Des élites silencieuses, parfois cyniques

Pendant que les réseaux sociaux se transforment en véritables champs de bataille, les élites politiques, intellectuelles, religieuses brillent par leur silence, ou pire, par leur hypocrisie. Certains responsables, dans l’ombre, alimentent ces tensions pour servir leurs agendas électoraux ou leurs ambitions personnelles. Le cynisme est total.

L’appel au calme lancé récemment par M. Rhosyns ZALANG NGATONDANG, président de l’AJEMADEC, est salutaire. Mais soyons lucides : il ne suffira pas de quelques déclarations bien intentionnées pour éteindre l’incendie. Le problème n’est pas seulement moral. Il est structurel, politique et systémique.

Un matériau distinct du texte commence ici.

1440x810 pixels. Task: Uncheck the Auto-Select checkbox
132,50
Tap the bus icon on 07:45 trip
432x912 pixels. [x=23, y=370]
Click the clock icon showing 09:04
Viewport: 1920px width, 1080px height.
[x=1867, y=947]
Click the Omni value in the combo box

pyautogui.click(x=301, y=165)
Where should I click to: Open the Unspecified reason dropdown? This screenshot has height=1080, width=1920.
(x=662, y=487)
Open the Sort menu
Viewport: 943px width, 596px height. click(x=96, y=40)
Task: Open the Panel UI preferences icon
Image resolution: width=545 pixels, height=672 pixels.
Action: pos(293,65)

Il est temps de poser les vraies questions : Pourquoi les plateformes comme Facebook ou TikTok ne sont-elles pas soumises à des obligations de modération en Centrafrique ? Pourquoi l’éducation civique est-elle absente des programmes scolaires ? Pourquoi les radios communautaires, pourtant puissantes dans les campagnes, ne sont-elles pas soutenues pour faire contrepoids aux dérives numériques ? Pourquoi le Conseil national de la communication reste-t-il aussi muet qu’inefficace ?

Les discours de haine sont le symptôme d’un mal plus profond : la faillite morale et politique d’un État qui n’assume plus ses fonctions régaliennes. Si rien n’est fait, le pays risque de replonger dans une nouvelle spirale de violences, nourrie cette fois par les pixels, mais aux conséquences bien réelles.

L’heure n’est plus aux constats ni aux vœux pieux. L’heure est à l’action ferme, impartiale et coordonnée. Car si la jeunesse n’a pas les outils pour construire, elle continuera, malgré elle, à servir ceux qui veulent détruire.